- Tue May 24, 2016 1:28 pm
#25434
This word always throws me because of the arbitrary nature of what condition it's introducing. In general I understand that 'only' and 'only if' introduce a necessary, while 'the only' introduces a sufficient. However, in this question I'm confused:
"Educator: Traditional classroom education is ineffective because education in such an environment is not truly a social process and only social processes can develop students' insights. In the traditional classroom, the teacher acts from outside the group and interaction between teachers and students is rigid and artificial.
The educator's conclusion follows logically if which one of the following is assumed?"
When I diagram the sentence "only social processes can develop students' insight" with the SP as the sufficient condition and DSI as the necessary condition, I can accurately follow the trail of logic to hit upon the correct answer, however this is incorrect since the only in this instance should introduce the necessary, making it DSI --> SP
This does not work in my conditional diagram to get the right answer. What am I missing here?
Thanks!
"Educator: Traditional classroom education is ineffective because education in such an environment is not truly a social process and only social processes can develop students' insights. In the traditional classroom, the teacher acts from outside the group and interaction between teachers and students is rigid and artificial.
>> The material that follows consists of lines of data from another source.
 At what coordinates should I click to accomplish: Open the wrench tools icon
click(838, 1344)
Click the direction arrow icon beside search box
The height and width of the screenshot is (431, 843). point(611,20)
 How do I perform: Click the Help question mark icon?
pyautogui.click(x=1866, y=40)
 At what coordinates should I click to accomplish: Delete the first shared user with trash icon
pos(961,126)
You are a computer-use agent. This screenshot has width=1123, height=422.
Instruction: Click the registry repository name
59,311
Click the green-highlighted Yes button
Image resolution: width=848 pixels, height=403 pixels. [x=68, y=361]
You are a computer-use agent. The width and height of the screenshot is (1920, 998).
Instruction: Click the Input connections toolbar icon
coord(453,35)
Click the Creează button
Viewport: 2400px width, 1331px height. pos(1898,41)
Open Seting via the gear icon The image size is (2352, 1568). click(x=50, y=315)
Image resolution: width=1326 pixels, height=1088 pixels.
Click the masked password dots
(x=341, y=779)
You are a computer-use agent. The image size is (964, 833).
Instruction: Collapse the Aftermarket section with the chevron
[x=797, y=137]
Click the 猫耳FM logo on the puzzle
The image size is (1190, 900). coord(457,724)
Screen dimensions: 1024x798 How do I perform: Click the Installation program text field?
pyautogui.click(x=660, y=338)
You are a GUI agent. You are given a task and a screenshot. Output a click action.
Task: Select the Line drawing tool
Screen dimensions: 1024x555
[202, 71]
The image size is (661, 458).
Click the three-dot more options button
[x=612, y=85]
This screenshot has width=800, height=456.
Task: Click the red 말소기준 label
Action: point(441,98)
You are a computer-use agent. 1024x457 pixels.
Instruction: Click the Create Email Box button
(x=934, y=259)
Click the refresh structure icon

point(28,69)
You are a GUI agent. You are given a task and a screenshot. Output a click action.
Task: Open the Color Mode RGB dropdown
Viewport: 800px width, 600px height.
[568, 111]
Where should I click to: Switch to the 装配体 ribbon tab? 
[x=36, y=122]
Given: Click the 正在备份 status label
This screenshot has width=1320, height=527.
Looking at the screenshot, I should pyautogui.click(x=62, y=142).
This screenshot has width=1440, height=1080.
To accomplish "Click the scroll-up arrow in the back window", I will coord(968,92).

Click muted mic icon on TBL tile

The educator's conclusion follows logically if which one of the following is assumed?"
When I diagram the sentence "only social processes can develop students' insight" with the SP as the sufficient condition and DSI as the necessary condition, I can accurately follow the trail of logic to hit upon the correct answer, however this is incorrect since the only in this instance should introduce the necessary, making it DSI --> SP
This does not work in my conditional diagram to get the right answer. What am I missing here?
Thanks!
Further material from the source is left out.